### Text for analysis
····················

The Dangers of Addiction to Pain Meds

 

Prescription pain medications are most often narcotics like Oxycodone HCL and Hydrocodone which come in a variety of medications such as Vicodin, Lortab and even generic versions. Many addictions start out innocently enough as an injury that a doctor prescribes a narcotic pain killer for.

But the longer a patient is treated with these pain medications, the greater the chance that a tolerance and dependance can develop. Before long, the user may need a daily dose of these medications just to feel "normal", even if they no longer derive a "high" from them.

As the tolerance and the dependency grows, their body will require greater doses that even a legal prescription cannot meet. So the user has to turn to alternate methods of obtaining those drugs, and that leads to illegal means and the costs are incredibly expensive.

····················

### Source data
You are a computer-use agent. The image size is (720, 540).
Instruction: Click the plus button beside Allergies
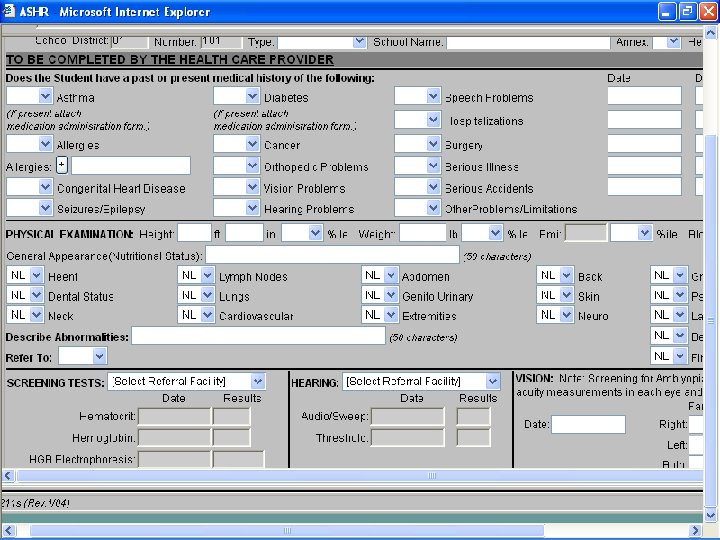click(x=62, y=165)
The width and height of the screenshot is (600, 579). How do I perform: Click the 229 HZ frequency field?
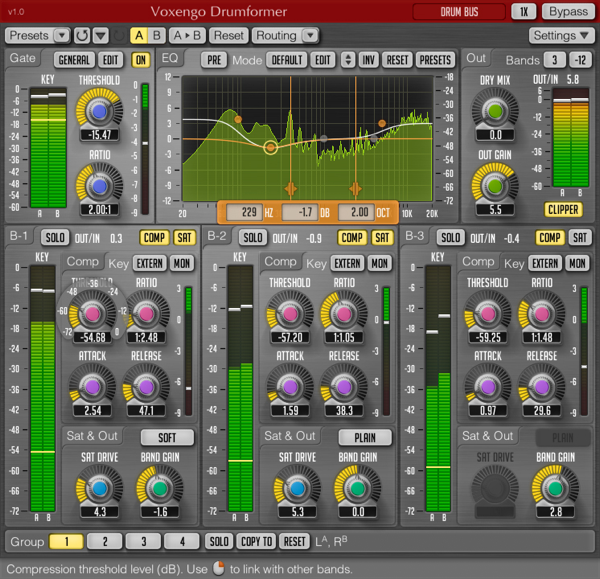coord(243,211)
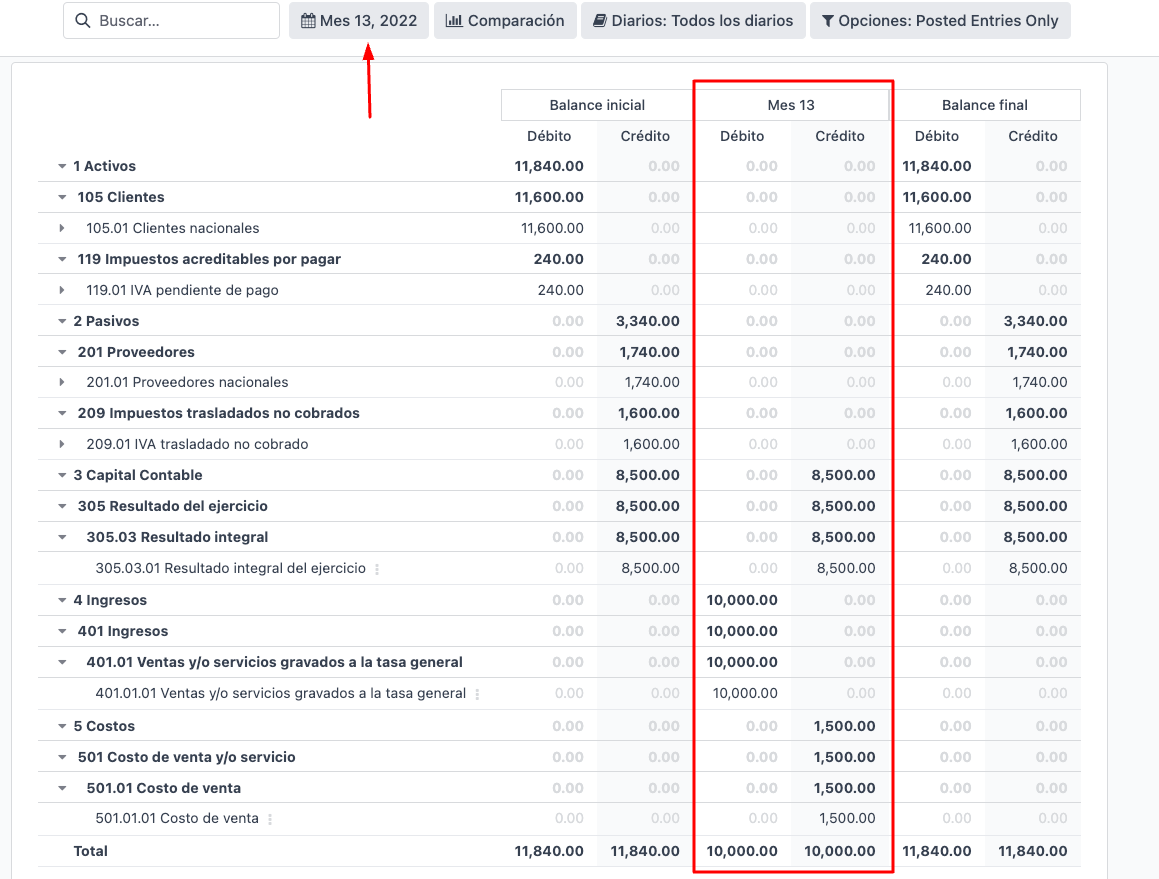Click the magnifier icon in search box
The height and width of the screenshot is (879, 1159).
[x=82, y=21]
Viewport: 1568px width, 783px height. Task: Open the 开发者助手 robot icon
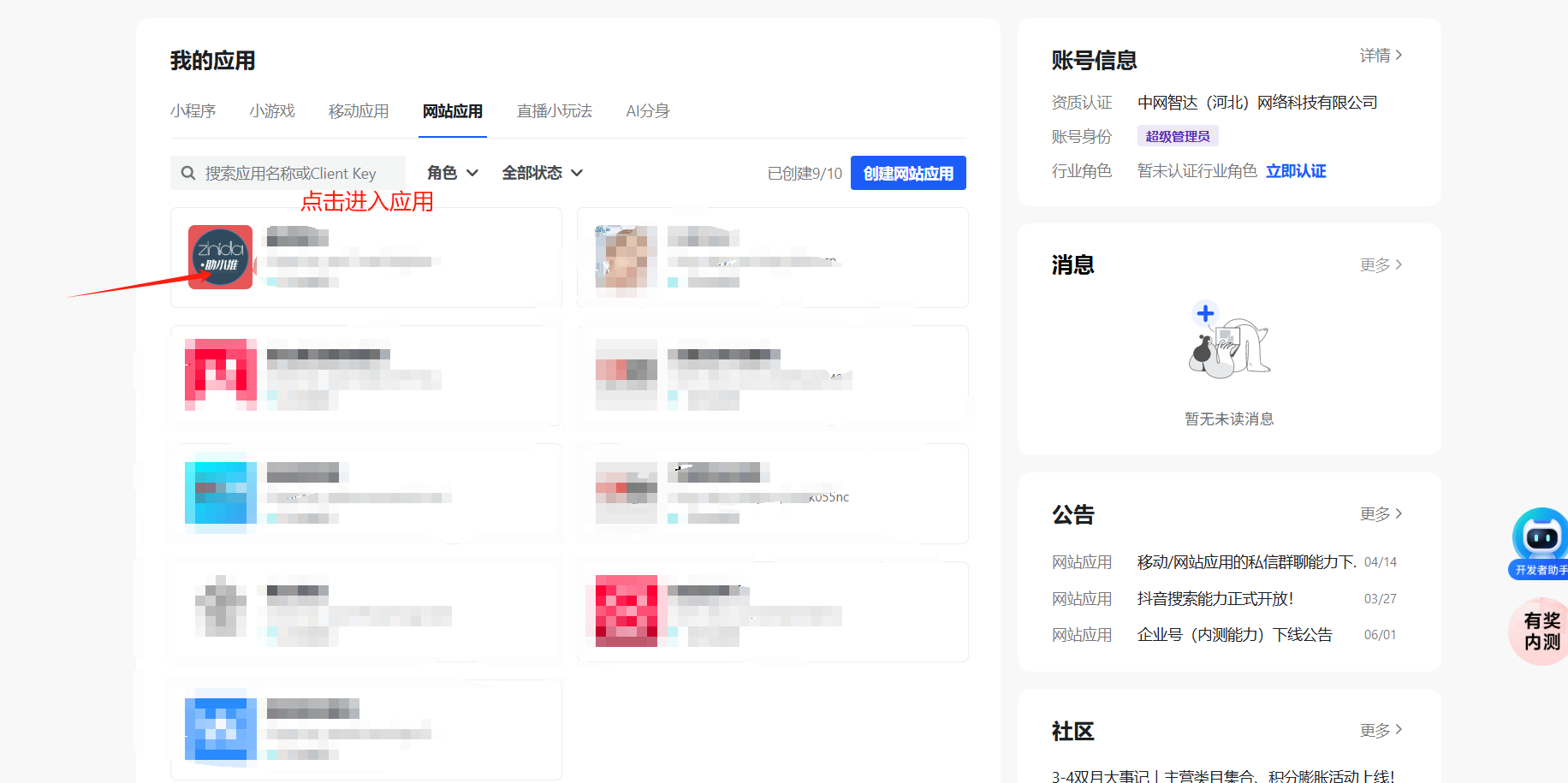1540,537
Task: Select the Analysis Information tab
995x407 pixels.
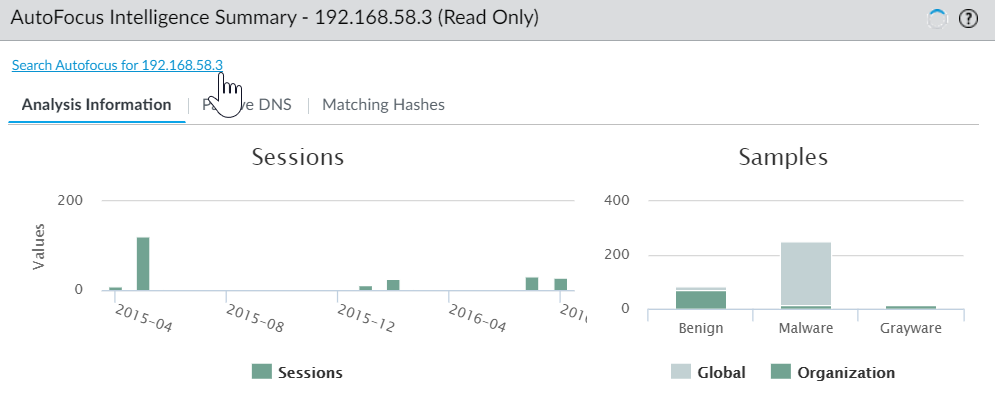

····················

### Task instructions
Carry on the piece about addiction to prescription pain medications, picking up right after its last sentence and adding a few more paragraphs in the same plain style.

### Written answer
Users often find that breaking free of these drugs is not so easily done. Quitting cold turkey is simply hard to do, especially when the body is used to having them. Withdrawal symptoms can be severe and quite miserable. The user will experience nausea, sweating, flu-like symptoms, and many other unpleasant symptoms which may linger for days after the last dose.

So the user will resort to desperate measures such as stealing others medications, buying them on the street, seeing several doctors or even forging a prescription. All of these are illegal and can come with serious consequences when they catch up with the user.

Another danger of narcotic meds that many addicts do not consider is that most of these narcotics are blended with acetaminophen which can be very damaging to your liver in high doses.

So do not be deceived into thinking that pain killer addiction isn't serious just because the drugs are legally prescribed medications. Trying to rationalize your use of narcotics that way is the first sign that you may indeed have a problem and should deal with it right away.